> _Brief_
Retype, word for word, each line between the lines holding "Focus the Номер счёта input field" and "Image resolution: width=974", inclusive, and leave the rest of the data alone.

[Data entries]
____________________

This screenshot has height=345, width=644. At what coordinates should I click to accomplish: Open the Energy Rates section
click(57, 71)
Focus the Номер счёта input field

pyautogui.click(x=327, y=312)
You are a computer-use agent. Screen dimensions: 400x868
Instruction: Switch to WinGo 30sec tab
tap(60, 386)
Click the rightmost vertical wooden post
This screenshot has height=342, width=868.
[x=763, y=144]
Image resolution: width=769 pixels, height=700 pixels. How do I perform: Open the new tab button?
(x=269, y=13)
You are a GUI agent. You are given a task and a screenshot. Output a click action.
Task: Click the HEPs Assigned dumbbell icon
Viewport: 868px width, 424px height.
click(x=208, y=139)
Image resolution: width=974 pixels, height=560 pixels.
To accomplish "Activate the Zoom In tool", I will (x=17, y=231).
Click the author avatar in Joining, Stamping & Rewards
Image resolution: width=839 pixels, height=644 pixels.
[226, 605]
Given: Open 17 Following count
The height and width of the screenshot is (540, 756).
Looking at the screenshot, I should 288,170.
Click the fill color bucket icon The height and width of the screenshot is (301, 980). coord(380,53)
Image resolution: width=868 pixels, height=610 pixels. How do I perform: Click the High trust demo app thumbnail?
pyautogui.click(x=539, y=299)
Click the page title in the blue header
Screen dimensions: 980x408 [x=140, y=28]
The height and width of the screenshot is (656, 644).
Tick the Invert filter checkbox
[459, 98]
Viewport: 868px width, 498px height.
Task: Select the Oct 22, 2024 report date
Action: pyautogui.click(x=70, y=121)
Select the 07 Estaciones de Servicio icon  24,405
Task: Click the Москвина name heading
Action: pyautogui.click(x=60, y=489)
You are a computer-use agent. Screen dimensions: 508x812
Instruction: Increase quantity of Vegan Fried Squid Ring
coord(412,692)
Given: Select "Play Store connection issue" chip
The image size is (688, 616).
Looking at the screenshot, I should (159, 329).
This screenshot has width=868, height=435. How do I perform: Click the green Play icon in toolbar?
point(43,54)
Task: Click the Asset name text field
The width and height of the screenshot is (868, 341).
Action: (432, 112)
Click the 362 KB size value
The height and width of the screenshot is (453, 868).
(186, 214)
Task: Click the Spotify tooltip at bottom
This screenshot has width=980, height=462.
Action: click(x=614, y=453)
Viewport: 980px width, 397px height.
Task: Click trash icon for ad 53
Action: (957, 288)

____________________

> _Written response_
Focus the Номер счёта input field

pyautogui.click(x=327, y=312)
You are a computer-use agent. Screen dimensions: 400x868
Instruction: Switch to WinGo 30sec tab
tap(60, 386)
Click the rightmost vertical wooden post
This screenshot has height=342, width=868.
[x=763, y=144]
Image resolution: width=769 pixels, height=700 pixels. How do I perform: Open the new tab button?
(x=269, y=13)
You are a GUI agent. You are given a task and a screenshot. Output a click action.
Task: Click the HEPs Assigned dumbbell icon
Viewport: 868px width, 424px height.
click(x=208, y=139)
Image resolution: width=974 pixels, height=560 pixels.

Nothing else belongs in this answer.